O diário e o semanal
|
As casas dos mapas astrais refletem a ordem cotidiana e as rubricas das colunas astrológicas |
Lendo os textos astrológicos
diários e sobre as supostas previsões semanais, percebe-se uma rígida
observância dos astros ao nosso horror pelas segundas-feiras e a resolução de
conflitos e dilemas com a aproximação do final de semana. A semana em geral
inicia com alguma tensão entre um astro regente com alguma coisa que transita
próximo a ele ou entrada de um planeta em determinada “casa” (essa divisão das “casas”
no mapa celeste parece refletir as “rubricas” arbitrárias da rotina terrestre
como “viagem”, “sexo”, “trabalho” etc.) que, ao longo da semana, vai diluindo com
a proximidade do final de semana até ser esquecido para o sábado e domingo se encherem de alegria e potencialidades. Isso
até a próxima segunda-feira onde os céus tornam-se novamente nebulosos como que
refletissem a nossa carranca por ter que voltar à rotina.
Portanto, se encontramos uma
oposição entre o coletivo/pessoal, podemos também observar uma polaridade entre
diário/semanal: no diário impera o bom-senso e o meio termo (moderação, pés no
chão, condenação ao excesso de otimismo, stress etc.) e no semanal um estranho
padrão astronômico onde a semana abre e fecha quase sempre com eventos celestes
– uma tensão que se resolve com algum “eclipse benéfico”.

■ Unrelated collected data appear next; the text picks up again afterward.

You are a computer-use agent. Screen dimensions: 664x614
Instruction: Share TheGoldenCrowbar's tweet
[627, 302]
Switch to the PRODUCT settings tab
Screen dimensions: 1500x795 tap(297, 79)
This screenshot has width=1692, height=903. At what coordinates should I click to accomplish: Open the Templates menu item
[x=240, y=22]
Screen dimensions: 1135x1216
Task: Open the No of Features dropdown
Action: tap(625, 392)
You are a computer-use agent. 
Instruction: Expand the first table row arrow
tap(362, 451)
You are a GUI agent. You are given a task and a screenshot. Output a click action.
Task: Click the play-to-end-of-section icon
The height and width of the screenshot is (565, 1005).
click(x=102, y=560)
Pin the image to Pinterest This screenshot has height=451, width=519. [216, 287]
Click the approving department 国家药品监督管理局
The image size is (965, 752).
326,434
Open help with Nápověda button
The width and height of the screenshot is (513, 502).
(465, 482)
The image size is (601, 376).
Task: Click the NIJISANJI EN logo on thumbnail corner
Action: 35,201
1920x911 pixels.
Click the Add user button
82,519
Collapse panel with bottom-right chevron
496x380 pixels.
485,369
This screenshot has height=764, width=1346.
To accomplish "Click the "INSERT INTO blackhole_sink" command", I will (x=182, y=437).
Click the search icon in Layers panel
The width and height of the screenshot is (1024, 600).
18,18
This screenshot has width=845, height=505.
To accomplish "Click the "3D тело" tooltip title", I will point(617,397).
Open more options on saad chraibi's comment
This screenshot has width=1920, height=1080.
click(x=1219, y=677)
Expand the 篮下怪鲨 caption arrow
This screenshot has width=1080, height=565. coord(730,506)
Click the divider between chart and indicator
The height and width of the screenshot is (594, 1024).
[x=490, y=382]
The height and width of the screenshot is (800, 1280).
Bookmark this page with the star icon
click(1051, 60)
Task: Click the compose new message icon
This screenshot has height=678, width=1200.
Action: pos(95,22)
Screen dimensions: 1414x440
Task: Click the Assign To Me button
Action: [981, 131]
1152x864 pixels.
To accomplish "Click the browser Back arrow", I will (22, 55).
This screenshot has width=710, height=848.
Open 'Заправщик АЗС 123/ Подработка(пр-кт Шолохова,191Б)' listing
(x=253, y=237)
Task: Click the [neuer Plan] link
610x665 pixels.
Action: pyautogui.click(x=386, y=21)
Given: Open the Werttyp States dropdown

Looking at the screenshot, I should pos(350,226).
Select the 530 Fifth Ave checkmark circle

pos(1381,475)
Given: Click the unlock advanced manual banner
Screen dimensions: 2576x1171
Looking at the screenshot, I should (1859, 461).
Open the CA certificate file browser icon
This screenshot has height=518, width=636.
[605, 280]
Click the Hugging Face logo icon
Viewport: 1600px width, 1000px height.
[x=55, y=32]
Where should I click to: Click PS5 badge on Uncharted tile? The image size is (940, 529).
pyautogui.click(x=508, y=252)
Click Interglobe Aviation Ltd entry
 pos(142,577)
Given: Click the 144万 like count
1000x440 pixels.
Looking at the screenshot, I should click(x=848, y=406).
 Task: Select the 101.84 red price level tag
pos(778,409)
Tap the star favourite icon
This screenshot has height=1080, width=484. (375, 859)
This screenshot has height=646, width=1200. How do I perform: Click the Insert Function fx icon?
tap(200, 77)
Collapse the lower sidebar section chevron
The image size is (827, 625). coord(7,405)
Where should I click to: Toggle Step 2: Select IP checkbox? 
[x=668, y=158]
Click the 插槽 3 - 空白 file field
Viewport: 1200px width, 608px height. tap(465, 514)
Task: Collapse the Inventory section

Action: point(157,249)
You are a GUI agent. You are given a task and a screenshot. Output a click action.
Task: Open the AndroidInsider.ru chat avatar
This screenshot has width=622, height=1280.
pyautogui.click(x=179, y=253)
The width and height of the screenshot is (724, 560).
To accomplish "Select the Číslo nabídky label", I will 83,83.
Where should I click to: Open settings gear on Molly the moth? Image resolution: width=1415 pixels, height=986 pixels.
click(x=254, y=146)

No diário a prescrição, no
semanal a previsão. De qualquer forma, o que dominará serão as prescrições
disciplinares já que as previsões parecem ter uma função de “moldura” para
abrir e fechar períodos.
Para quê serve a
astrologia de massas?
No todo, confirmam-se as
análises de Adorno e Barthes sobre a função da astrologia de massas na
sociedade: exorcizar a realidade ao nomear ou racionalizar nosso mal estar
diante da rotina cinzenta, a arbitrariedade do chefe, os males entendidos nos
relacionamentos. Barthes dizia que a astrologia é a “literatura do
pequeno-burguês”.
Estudando o discurso da
astrologia de massas, os elementos e movimentos celestes parecerem ser sempre moralistas,
orientados pela virtude: os “eclipses benéficos” parecem sempre premiar o bom
humor, o controle de si próprio, a paciência. Seriam atitudes convenientes diante
dos discretos presságios que são colocados no meio das massivas prescrições nos
textos astrológicos.
Novamente, Barthes afirma que a
astrologia de massas é a “escola da força de vontade” ao resolver o paradoxo
entre o determinismo das forças celestes e o livre arbítrio do indivíduo: tudo
seria resolvido por meio da liberdade de caráter e força de vontade.
Mas tudo isso dentro da “abordagem
bifásica” descrita por Adorno onde, paradoxalmente, a vontade é destacada na
medida em que respeite a ordem e a disciplina do estatuto social.